Stored data
- Opening Delimiter -
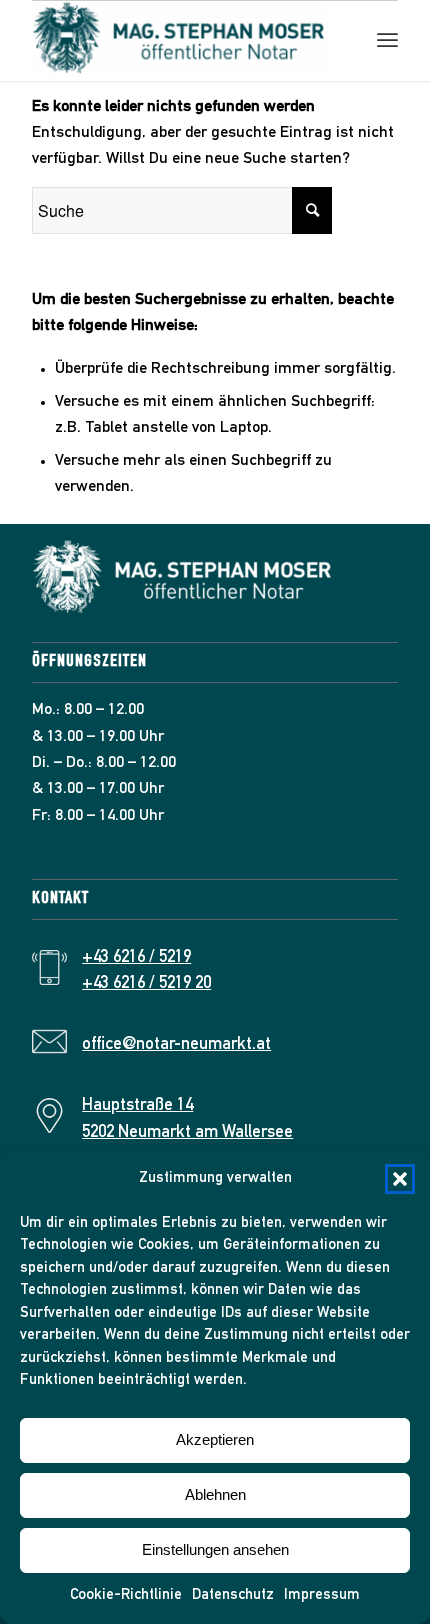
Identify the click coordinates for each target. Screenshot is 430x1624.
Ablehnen (215, 1494)
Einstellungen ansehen (215, 1549)
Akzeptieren (215, 1439)
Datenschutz (233, 1595)
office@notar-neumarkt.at (176, 1045)
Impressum (322, 1595)
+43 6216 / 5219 (136, 958)
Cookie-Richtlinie (126, 1595)
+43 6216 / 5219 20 (146, 984)
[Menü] (387, 41)
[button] (400, 1179)
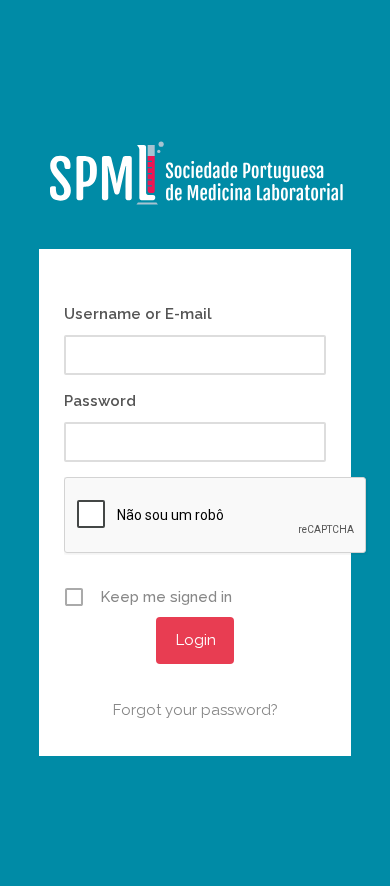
- Closing Delimiter -
**WORK INSTRUCTION:**
Write out the entries above word for word. Do not include the pictures.

**ANSWER TO THIS TASK:**
Identify the click coordinates for each target. Screenshot is 430x1624.
Ablehnen (215, 1494)
Einstellungen ansehen (215, 1549)
Akzeptieren (215, 1439)
Datenschutz (233, 1595)
office@notar-neumarkt.at (176, 1045)
Impressum (322, 1595)
+43 6216 / 5219 (136, 958)
Cookie-Richtlinie (126, 1595)
+43 6216 / 5219 20 (146, 984)
[Menü] (387, 41)
[button] (400, 1179)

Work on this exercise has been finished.